Legislators have to come up with a way to handle how copyright works in conjunction with AI.
That's the neat part. It doesn't.
Copyright hasn't worked for the past 100 years. Copyright was borne out of an social agreement that works generated from it would enter public domain in a reasonable time frame. Thanks to Mark Twain and Disney, the limit is basically forever, or it might as well be. Here we are still arguing about the next Bond film for a book series that was made in the fucking 1950s. Or the Lord of the Rings series, the genesis of all fantasy. Or thousands of other things that deserve to be in public domain already.
Copyright is a blunt tool that rich people use to bash the poor with. Whatever you think copyright is doing to protect your rights or your works is easy enough for them to just spend enough money with lawyers and cases until you cave. If copyright isn't working for the public good, then we should abolish it.
People hate AI because it's mostly developed and used by the rich as a shitty way to save money and layoff even more people than we've already had. But, it doesn't have to be. All of these LLM projects were based on freely available research. Hell, Stable Diffusion is still something you can just download and use for free, despite the fact that Stability AI is still trying to wrestle back their own control into the model.
Instead of sticking our ears in our fingers and saying "la la la la, AI doesn't exist, it must be destroyed/regulated/fined", we could push this technology to open sourced as much as possible. I mean, let's assume that we somehow regulate AI so that people have to pay to use copyrighted works for training (as absurd as that is). AI training goes down drastically, and stagnates. Counties like China are not going to follow those same rules, and eventually, China will be the technological leader here.
Or the program works, and other people who don't give a shit about copyright freely allow AI to train their works. Then you have AI models that have to follow these arcane rules, but arrived at the same spot, anyway, but only for the rich people who can afford the systems that allow for that regulation. What the fuck was the point in the regulation, except to make it even more expensive to make?
I mean, let's assume that we somehow regulate AI so that people have to pay to use copyrighted works for training (as absurd as that is).

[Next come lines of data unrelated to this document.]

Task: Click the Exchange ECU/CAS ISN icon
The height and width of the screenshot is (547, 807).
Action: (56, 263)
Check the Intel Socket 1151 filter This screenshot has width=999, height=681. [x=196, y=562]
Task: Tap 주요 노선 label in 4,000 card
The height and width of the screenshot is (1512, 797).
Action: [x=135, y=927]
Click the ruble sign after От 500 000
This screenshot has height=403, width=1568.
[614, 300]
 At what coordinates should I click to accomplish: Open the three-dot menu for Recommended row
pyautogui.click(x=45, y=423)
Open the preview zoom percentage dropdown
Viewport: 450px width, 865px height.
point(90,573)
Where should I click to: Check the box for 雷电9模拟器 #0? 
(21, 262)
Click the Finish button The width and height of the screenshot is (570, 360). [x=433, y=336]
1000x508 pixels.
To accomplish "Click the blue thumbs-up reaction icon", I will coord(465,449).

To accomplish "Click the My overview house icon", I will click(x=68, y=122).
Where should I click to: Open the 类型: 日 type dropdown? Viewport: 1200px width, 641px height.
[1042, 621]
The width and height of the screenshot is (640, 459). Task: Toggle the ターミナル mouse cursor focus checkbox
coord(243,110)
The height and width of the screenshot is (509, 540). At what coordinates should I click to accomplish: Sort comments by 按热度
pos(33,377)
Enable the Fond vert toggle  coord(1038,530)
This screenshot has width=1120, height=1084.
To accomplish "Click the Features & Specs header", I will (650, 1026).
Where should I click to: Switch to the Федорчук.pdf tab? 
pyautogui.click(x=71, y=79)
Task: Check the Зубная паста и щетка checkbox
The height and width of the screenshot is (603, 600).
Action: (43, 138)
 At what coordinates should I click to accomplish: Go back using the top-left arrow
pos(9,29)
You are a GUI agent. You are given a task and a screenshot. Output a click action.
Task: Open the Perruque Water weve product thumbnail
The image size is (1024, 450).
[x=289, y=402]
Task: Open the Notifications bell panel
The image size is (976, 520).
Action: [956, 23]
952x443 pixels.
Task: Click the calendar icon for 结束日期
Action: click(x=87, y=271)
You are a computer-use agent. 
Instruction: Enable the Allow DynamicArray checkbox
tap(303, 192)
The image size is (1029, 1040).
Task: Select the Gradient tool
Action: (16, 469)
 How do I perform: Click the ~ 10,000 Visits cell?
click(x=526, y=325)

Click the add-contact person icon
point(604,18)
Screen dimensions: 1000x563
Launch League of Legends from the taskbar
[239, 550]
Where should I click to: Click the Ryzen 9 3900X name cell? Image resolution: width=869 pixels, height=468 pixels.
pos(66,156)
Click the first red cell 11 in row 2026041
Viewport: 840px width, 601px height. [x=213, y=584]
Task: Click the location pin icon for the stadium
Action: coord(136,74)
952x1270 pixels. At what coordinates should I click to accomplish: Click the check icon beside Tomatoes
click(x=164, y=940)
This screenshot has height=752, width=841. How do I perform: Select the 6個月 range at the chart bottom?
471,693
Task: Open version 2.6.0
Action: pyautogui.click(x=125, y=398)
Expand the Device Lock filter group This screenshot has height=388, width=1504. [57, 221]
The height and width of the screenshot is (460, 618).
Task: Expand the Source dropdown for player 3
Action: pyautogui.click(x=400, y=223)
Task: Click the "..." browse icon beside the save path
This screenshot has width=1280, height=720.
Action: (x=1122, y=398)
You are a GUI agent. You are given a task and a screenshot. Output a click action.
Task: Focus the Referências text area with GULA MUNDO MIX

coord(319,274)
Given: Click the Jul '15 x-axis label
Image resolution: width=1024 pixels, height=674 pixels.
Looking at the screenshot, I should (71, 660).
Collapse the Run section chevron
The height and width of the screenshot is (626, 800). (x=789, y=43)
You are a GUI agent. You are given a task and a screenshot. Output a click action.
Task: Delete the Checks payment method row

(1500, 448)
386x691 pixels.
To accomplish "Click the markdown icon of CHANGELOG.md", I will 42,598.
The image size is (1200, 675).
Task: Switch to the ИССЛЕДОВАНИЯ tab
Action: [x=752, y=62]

ISBNDB approximates there to be 158,464,880 published books in existence.
Meta's annual income was ~156 billion last year.
Assuming a one time purchase scenario and a $20 average cost that's ~3.2 billion dollars. ~2% of their annual revenue.
Or you could assume assuming a $0.2 annual license (similar to a lot of technology licenses), or a 0.002 per "stream" (which I. This instance would be 'use of data to train model')
I agree with most of what you said, but if you buy into a lot of the economic paradigms your arguments are based on you must also realize that those require the copyrighted works must be paid for and it's not unreasonable to do so.
Sure. Copyright is is - is broken. And it certainly doesn't help I'm paying Spotify etc just so they can pocket the money. But don't we need something so Hollywood can produce my favorite TV show? I mean that stuff costs millions and millions to make, until it somehow arrives on my screen. Or an author making a decent living with coming up with a nice fantasy novel series? What's the alternative until we arrive at Star Trek and money is a thing of the past?
I'm pretty sure the AI companies are stealing copyrighted work. Afaik Mata admitted doing it. For several older ones we know which books were in the training datasets. There are several ongoing lawsuits dealing with books being used to train AI, Scarlett Johansson's voice etc.
I agree. As is, AI is a plaything for rich companies. They have complete control, since they hired the experts and they have the money for all the graphics cards and electricity. If it's as disruptive as people claim, it's our bad. Because we're out of the loop.
This feels like either a weak response or a.shift in position. If privacy is the issue, how is the PD a serious solution? Of course it isn't. So PD is a penalty of sorts, which is no better or worse than any other penalty. Meh.